On 28 April of this year, the immunology community lost one of its pillars. Hugh O. McDevitt, MD, Professor Emeritus of Microbiology and Immunology at Stanford University’s School of Medicine, passed away at the age of 91, depriving us of one of our foundational scholars, researchers and educators.
Hugh was born in 1930 in the small town of Wyoming, Ohio, the youngest of five children. His father was a prominent urologic surgeon who introduced him to the medical world at a young age, encouraged him to pursue medicine as a career and had an important influence on his trajectorial choices. Hugh was an undergraduate student at Stanford University, where he obtained a bachelor’s degree in biology in 1952. It was during this time that he was introduced to experimental research in a serious way, performing genetic studies on fungal recombination. This early imprinting of a genetic mindset was to color his studies on immune responsiveness in the years to come. Hugh went on to earn a medical degree from Harvard University Medical School in 1955. Choosing to specialize in internal medicine, he did residencies at Peter Brent Brigham Hospital in Boston and Bellevue Hospital in New York. A subsequent two-year stint in the army, as a military physician stationed in Japan, solidified his desire to pursue medical research. He performed postdoctoral work with Albert Coons at Harvard Medical School and subsequently with John Humphrey at Mill Hill in London, where his interest in immunology became irresistible.
In 1966, Hugh was hired as an assistant professor at Stanford, where he spent the remainder of his career. In addition to running a world-class research program and teaching graduate students, he served as chief of the Division of Immunology and Rheumatology, director of the Clinical Immunology Laboratory, and chair of the Department of Microbiology and Immunology, at various junctures. He retired, to become an emeritus professor, in 2008.

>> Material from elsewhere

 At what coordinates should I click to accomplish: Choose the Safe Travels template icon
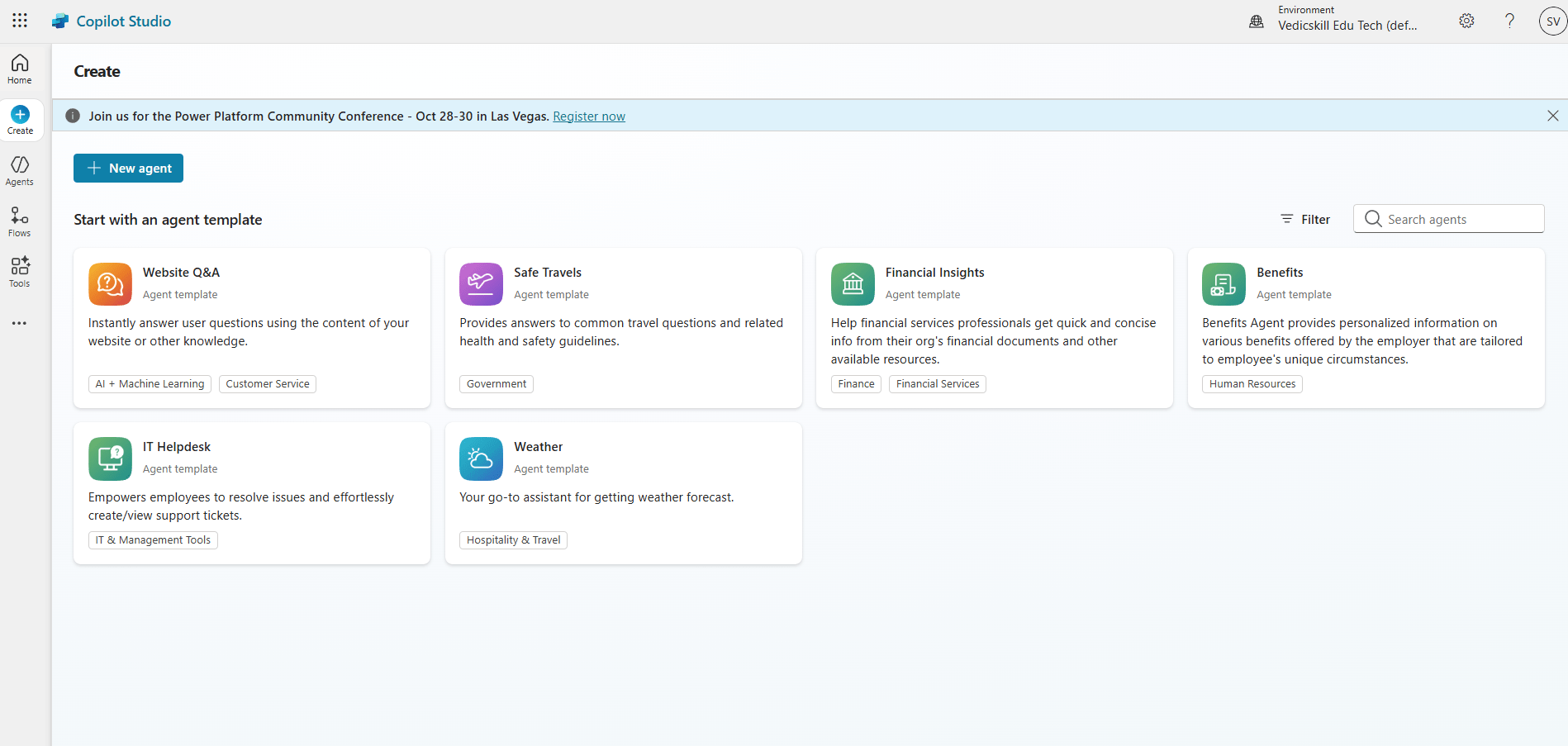[x=481, y=284]

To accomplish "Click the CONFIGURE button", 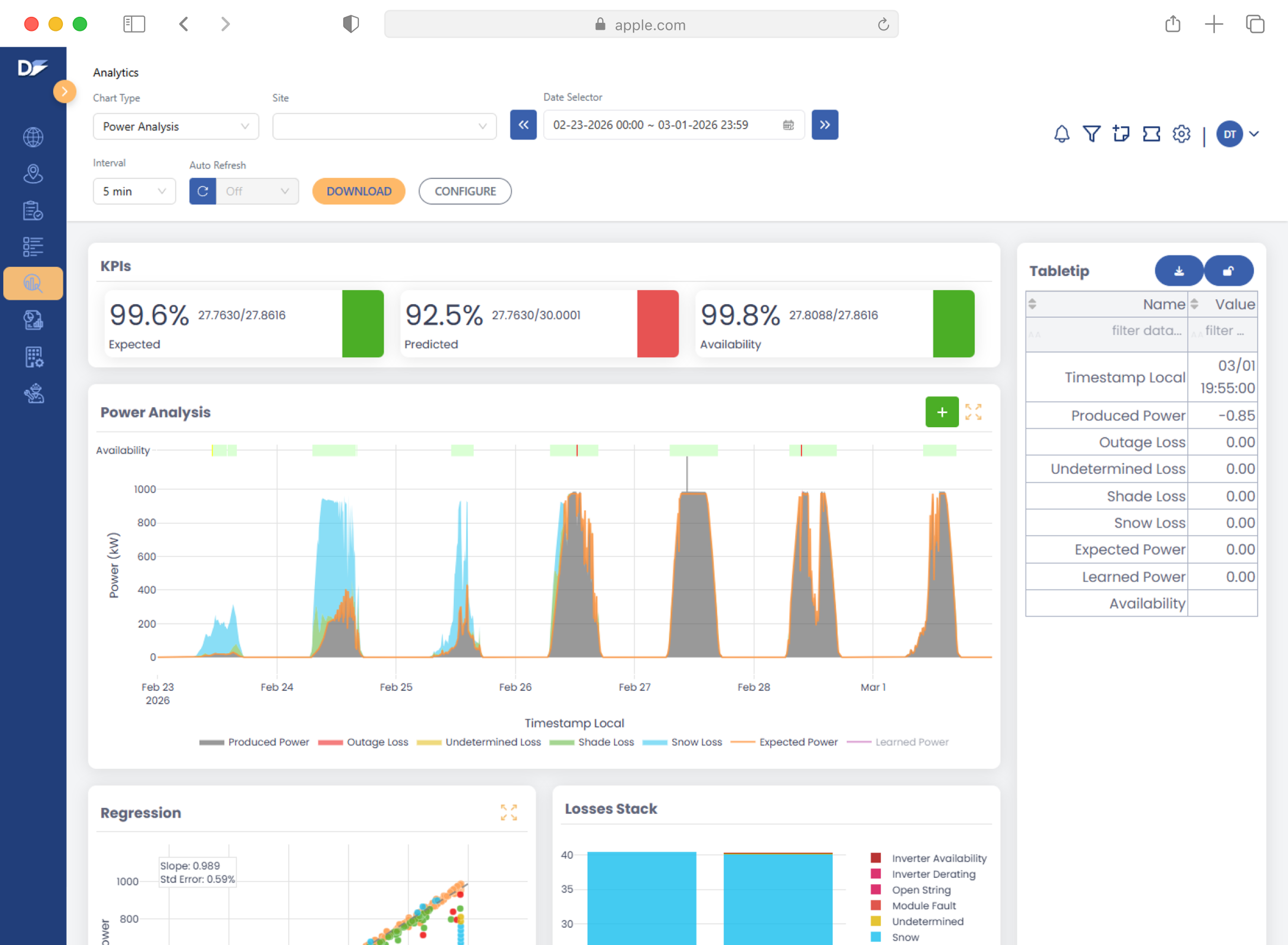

Reflective of the importance of his scientific contributions, Hugh was accorded a number of accolades, including election to the US National Academy of Sciences, the US National Academy of Medicine and the Royal Society of London. He received the Paul Ehrlich and Ludwig Darmstaedter Prize, the Jessie Stevenson Kovalenko Medal, and the Lita Annenberg Hazen Award for Excellence in Clinical Research.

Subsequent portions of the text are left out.